Namun, Tiongkok menyatakan skeptis pada hari Selasa bahwa AS bersikap netral dalam perselisihan tersebut.

“AS telah berkali-kali mengatakan bahwa mereka tidak mengambil sikap,” kata Hong Lei, juru bicara Kementerian Luar Negeri Tiongkok, pada hari Selasa. “Saya berharap mereka menepati janjinya dan berbuat lebih banyak untuk membantu stabilitas dan bukan sebaliknya. Sengketa di Laut Cina Selatan adalah hal yang rumit. Bagi Tiongkok, sengketa di Laut Cina Selatan adalah soal kedaulatan beberapa pulau di sana. Tiongkok, seperti negara-negara lain di dunia, mempunyai kewajiban untuk melindungi wilayahnya.”

Untuk hari kedua berturut-turut, Clinton dikritik dalam editorial di surat kabar Tiongkok pada hari Rabu. Global Times mengatakan Amerika Serikat berada di balik perselisihan di Laut Cina Selatan dan menuduh Clinton mengupayakan “kompromi sepihak oleh Tiongkok.”

Dikatakannya, “Tiongkok tidak boleh membiarkan AS memiliki keraguan atau salah penilaian mengenai tekadnya.”

Tiongkok dan sejumlah negara Asia Tenggara, termasuk Filipina, Vietnam, dan Brunei, mempunyai klaim yang tumpang tindih atas beberapa wilayah kecil namun berpotensi kaya energi di Laut Cina Selatan.

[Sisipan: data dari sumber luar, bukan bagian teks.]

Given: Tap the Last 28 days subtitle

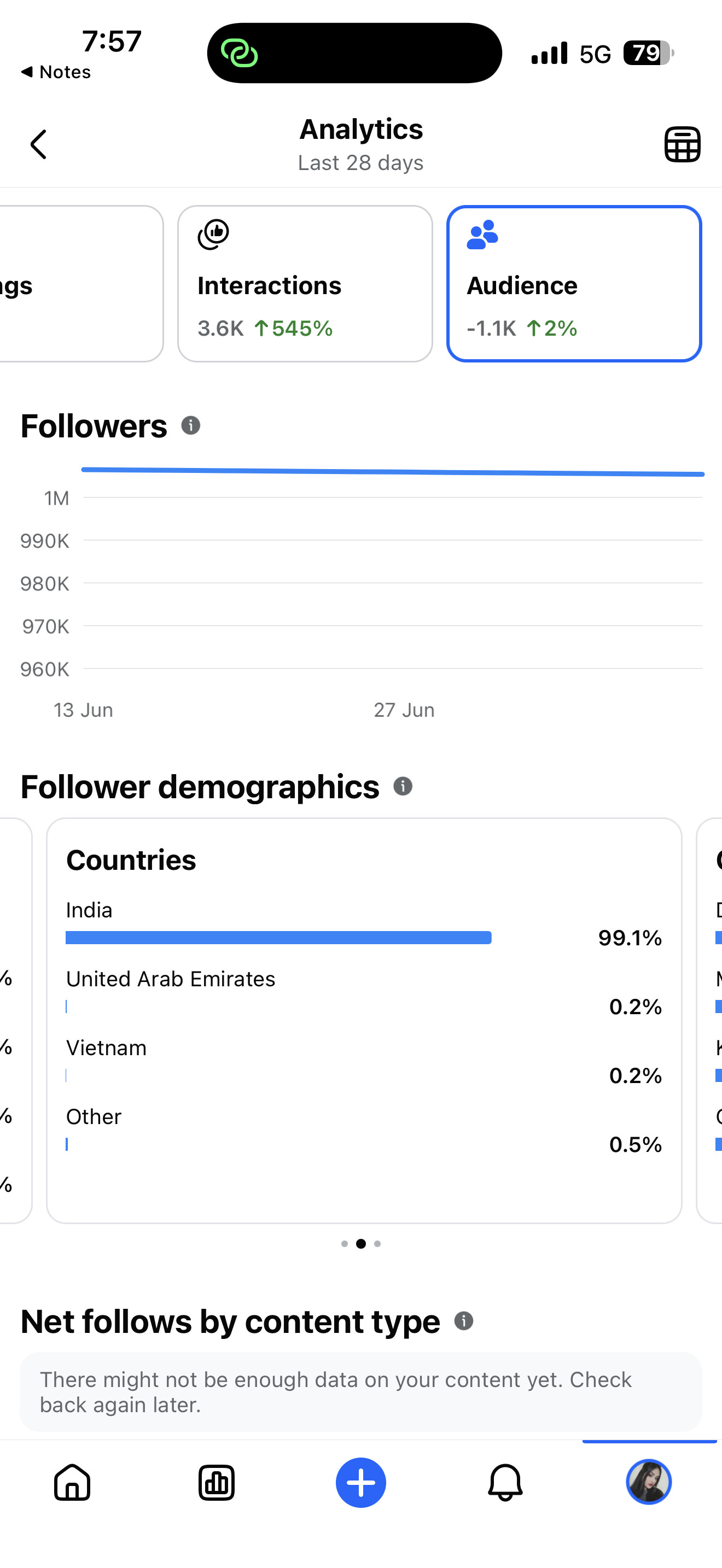Looking at the screenshot, I should (360, 163).
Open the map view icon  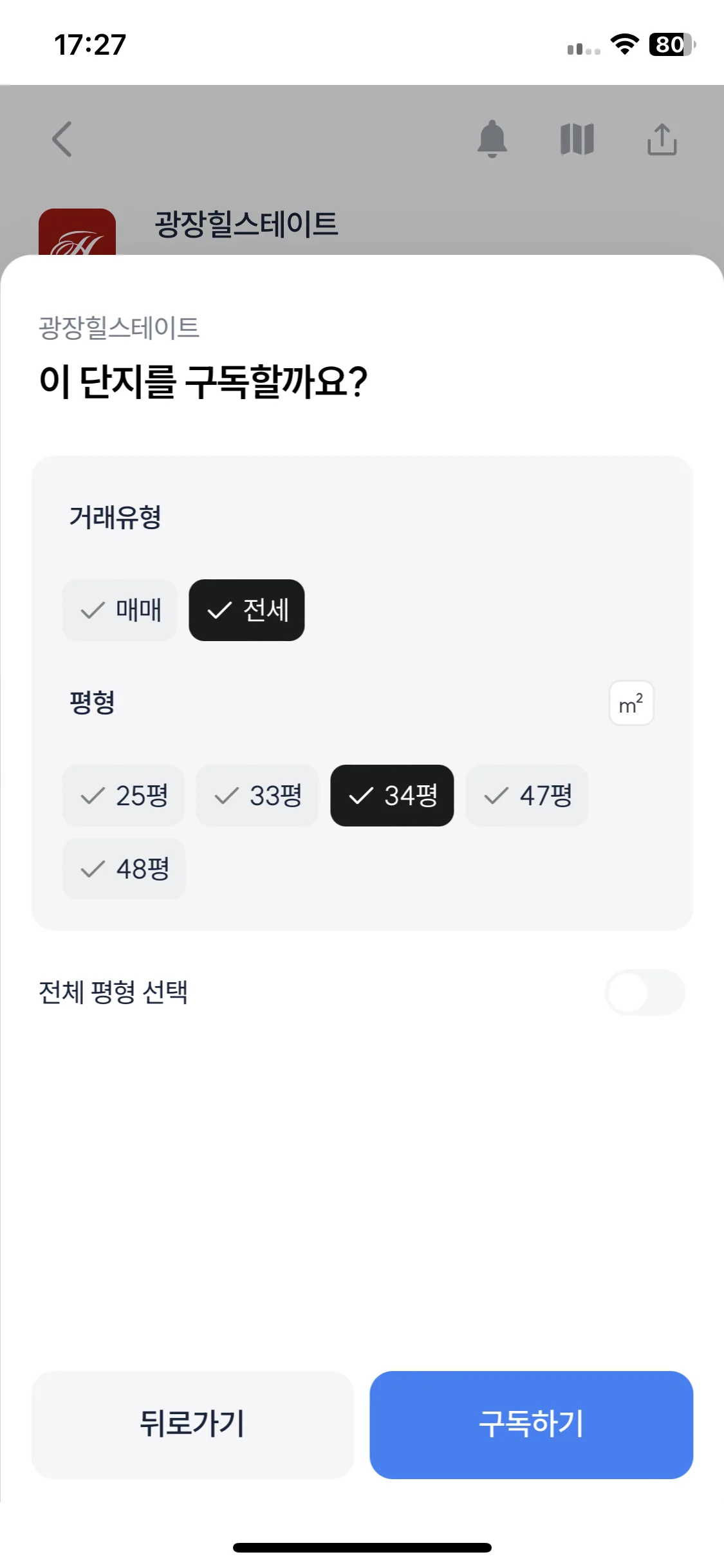[577, 139]
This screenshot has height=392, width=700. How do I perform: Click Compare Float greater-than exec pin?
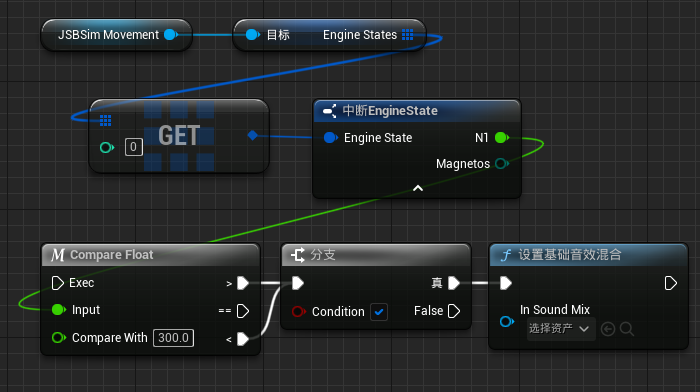[x=243, y=283]
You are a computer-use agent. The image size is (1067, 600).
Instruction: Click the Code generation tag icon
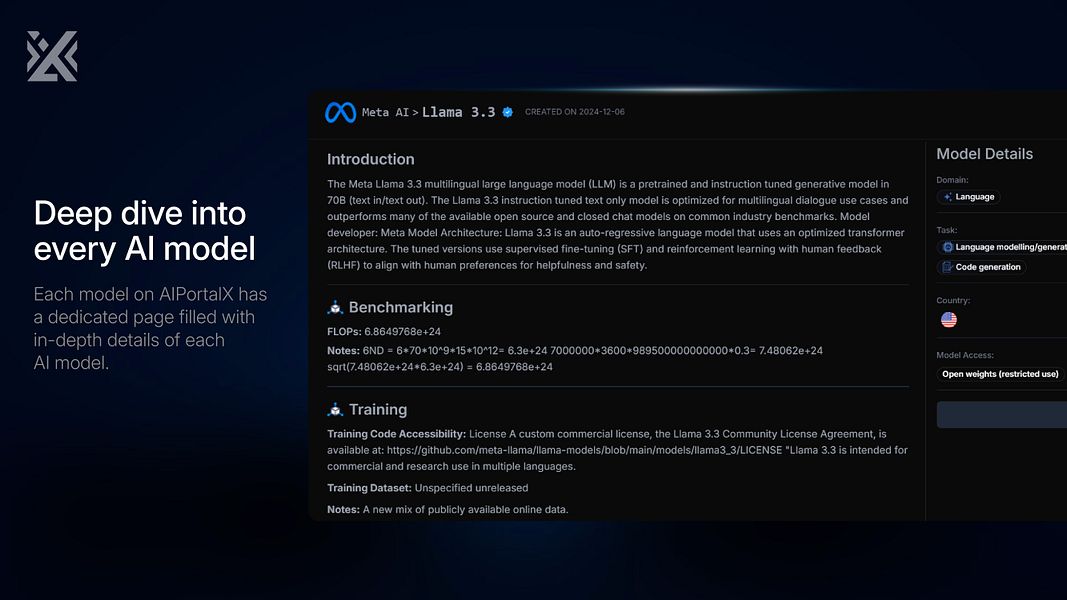(947, 267)
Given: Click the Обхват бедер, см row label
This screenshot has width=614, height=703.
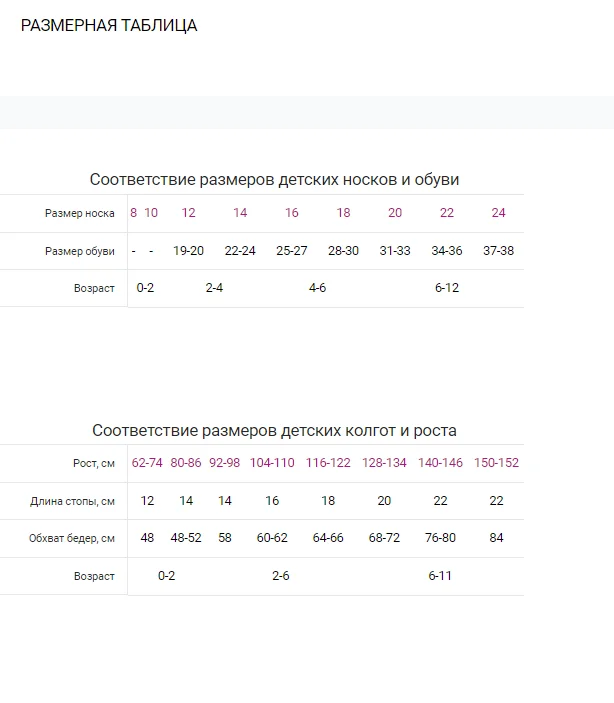Looking at the screenshot, I should tap(72, 538).
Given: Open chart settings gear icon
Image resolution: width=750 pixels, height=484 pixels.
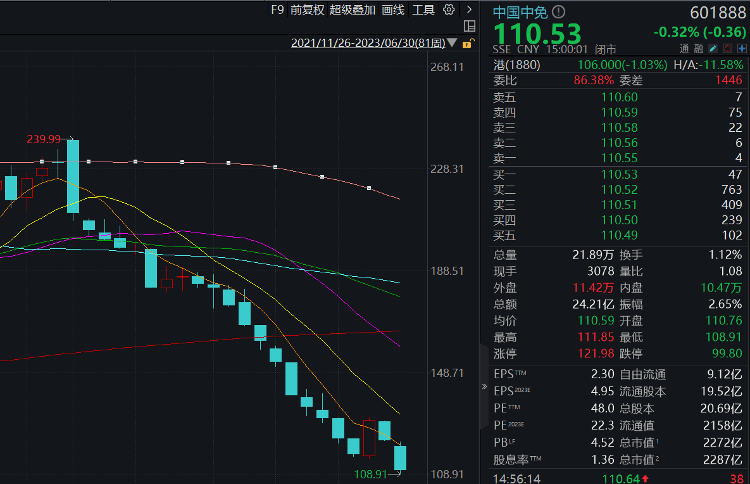Looking at the screenshot, I should [449, 10].
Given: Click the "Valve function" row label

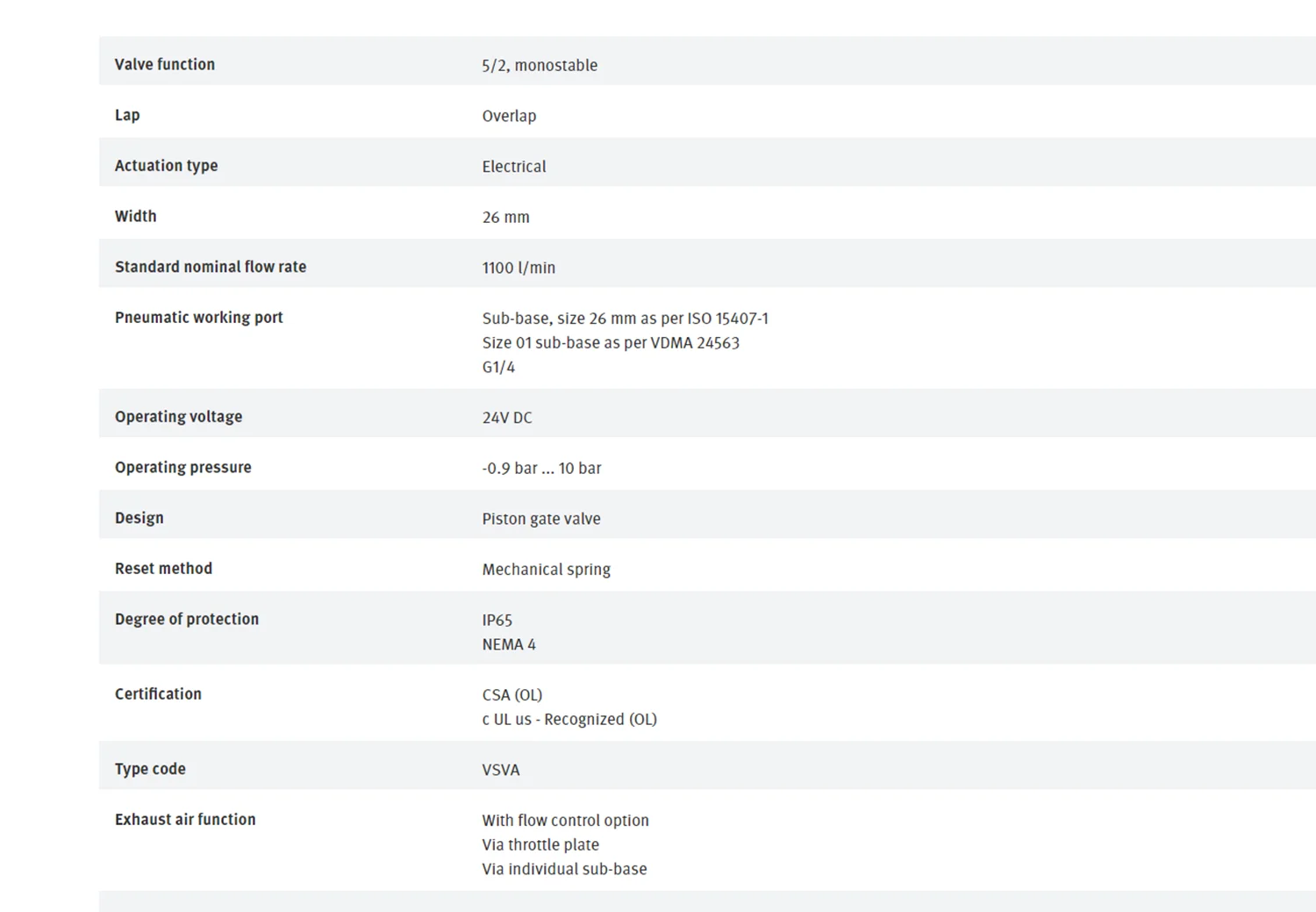Looking at the screenshot, I should [164, 64].
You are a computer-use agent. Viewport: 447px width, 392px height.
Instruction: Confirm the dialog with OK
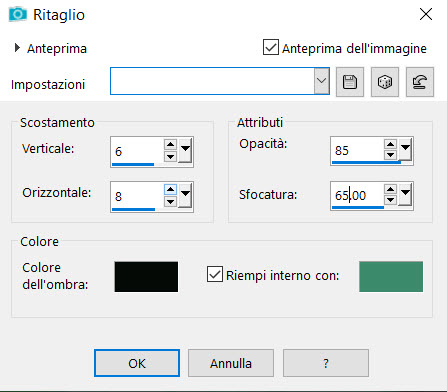[x=137, y=363]
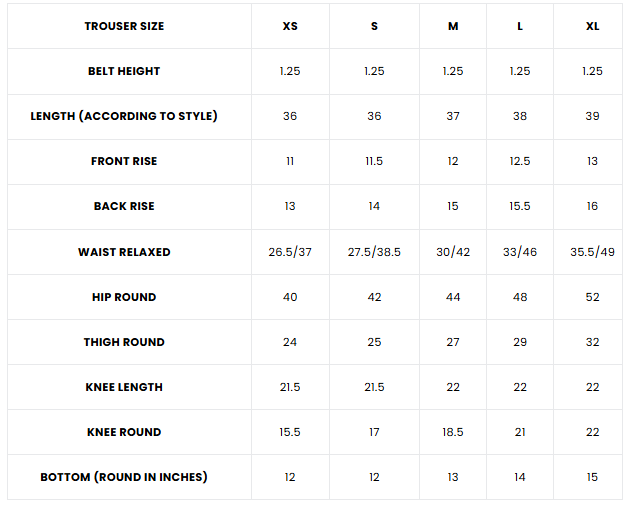Screen dimensions: 631x507
Task: Select the 35.5/49 waist value
Action: coord(592,252)
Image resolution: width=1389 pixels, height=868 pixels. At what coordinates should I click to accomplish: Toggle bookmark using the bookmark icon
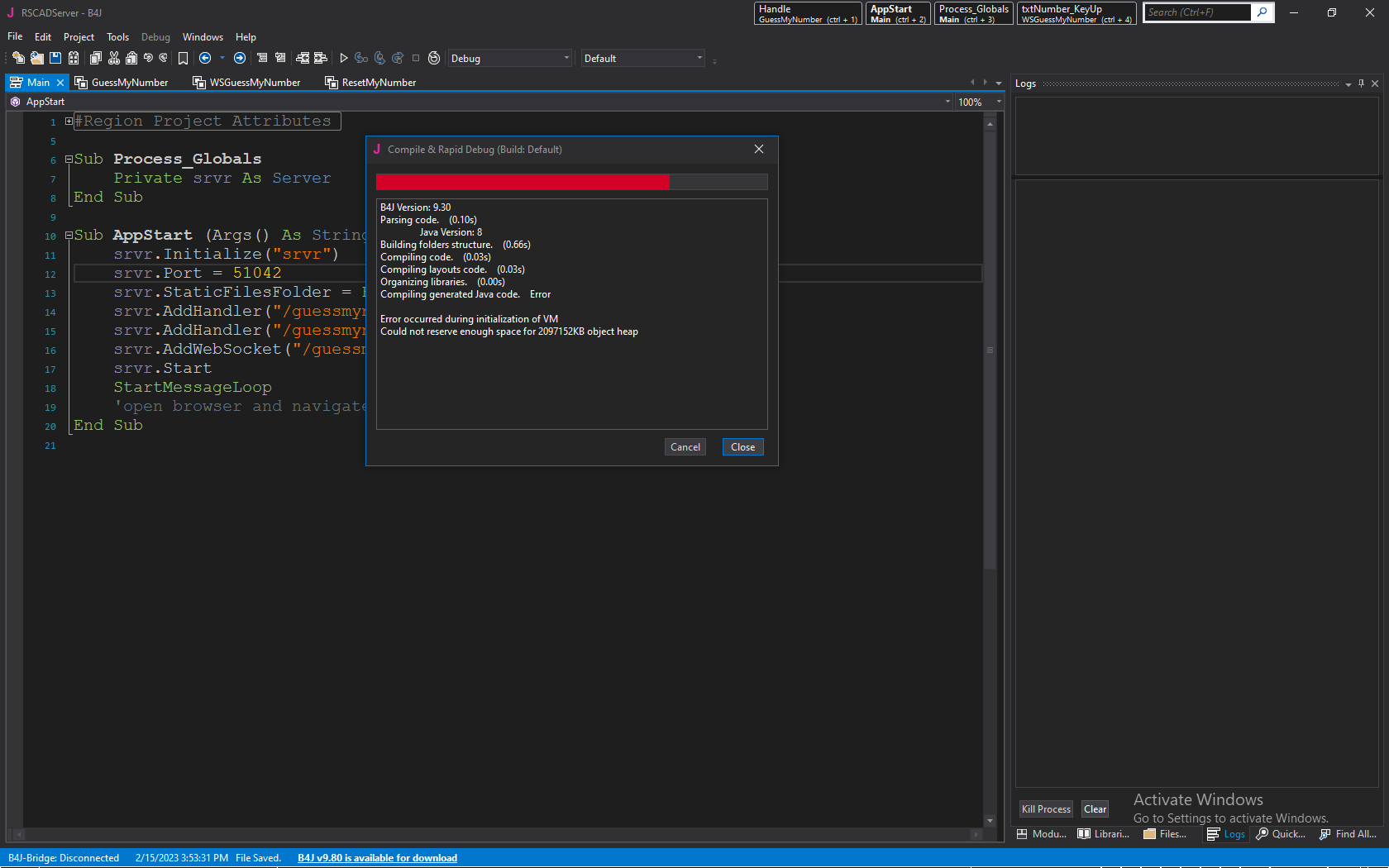point(183,58)
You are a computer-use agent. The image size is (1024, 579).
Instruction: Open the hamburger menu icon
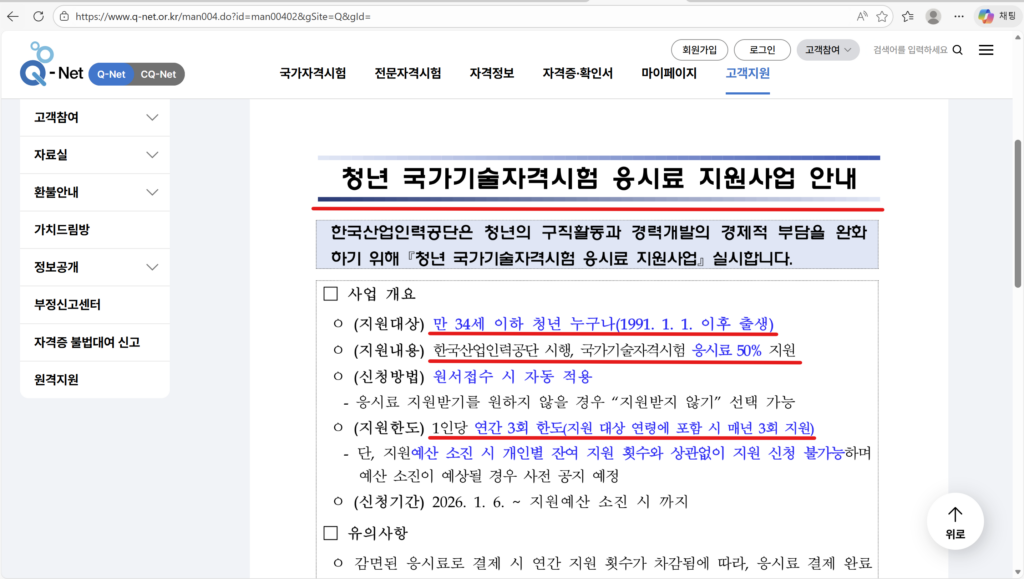click(987, 49)
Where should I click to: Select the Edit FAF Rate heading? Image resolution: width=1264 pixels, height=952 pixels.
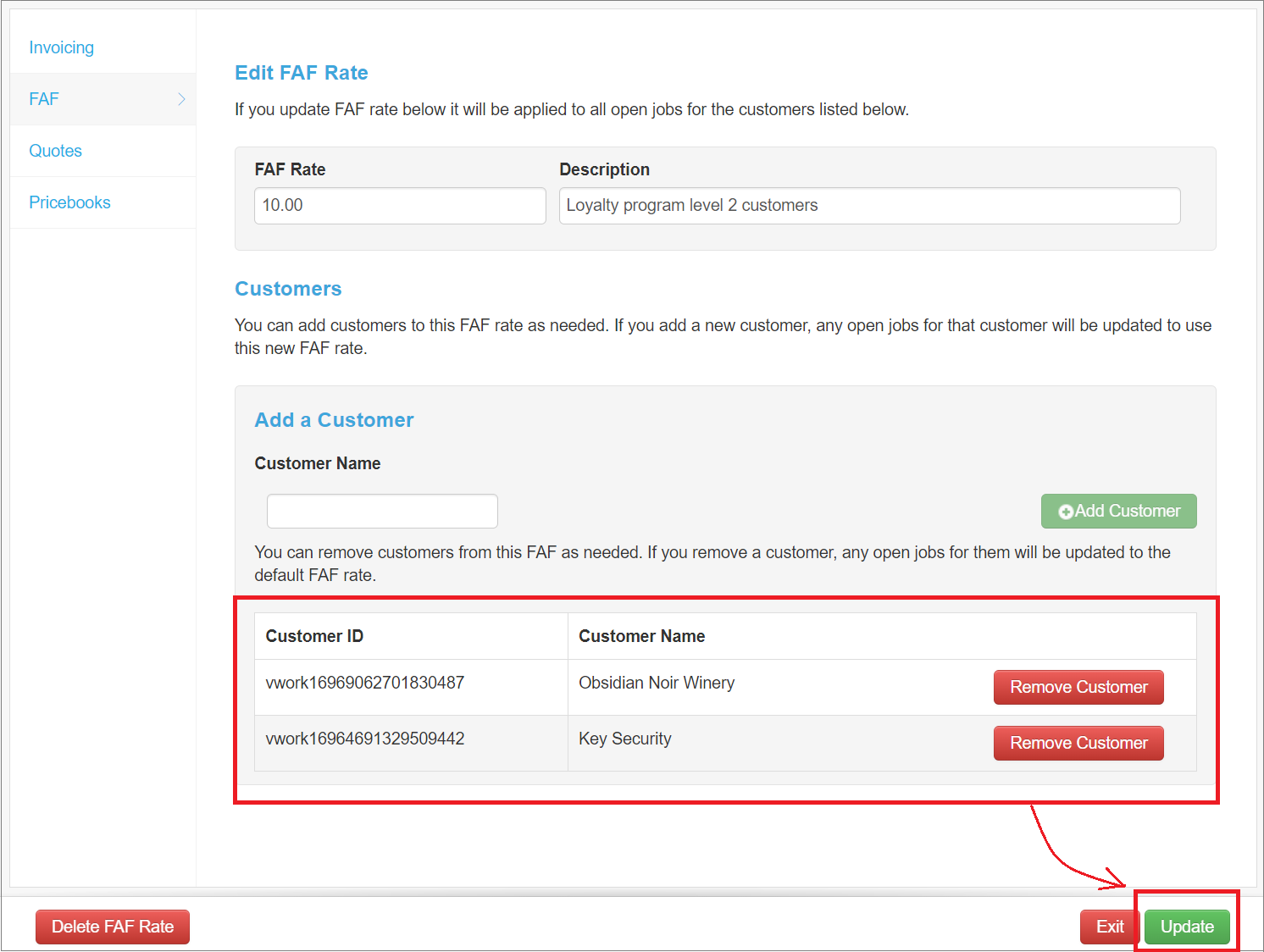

Pada bulan Juli, Tiongkok membuat marah Amerika Serikat, serta Vietnam dan Filipina, dengan mendirikan kota dan garnisun militer di pulau terpencil 220 mil (350 kilometer) dari provinsi paling selatan yang dimaksudkan untuk melindungi perairan seluas ratusan ribu mil persegi. mengelola wilayah di mana Tiongkok ingin memperkuat kendalinya atas pulau-pulau yang disengketakan. Tiongkok, yang juga berselisih dengan Jepang di Laut Cina Timur, menolak kritik tersebut.

Selain Laut Cina Selatan, Clinton akan membahas situasi di Suriah serta upaya menangani program nuklir Iran dan Korea Utara selama berada di ibu kota Tiongkok.

Clinton berada di Tiongkok pada pertengahan tur enam negara di kawasan Asia-Pasifik selama 11 hari yang dimulai di Kepulauan Cook dan Indonesia. Setelah meninggalkan Tiongkok, ia akan mengunjungi Timor Timur dan Brunei sebelum menuju ke Timur Jauh Rusia untuk mewakili Amerika Serikat pada pertemuan tahunan para pemimpin Forum Kerjasama Ekonomi Asia-Pasifik di Vladivostock.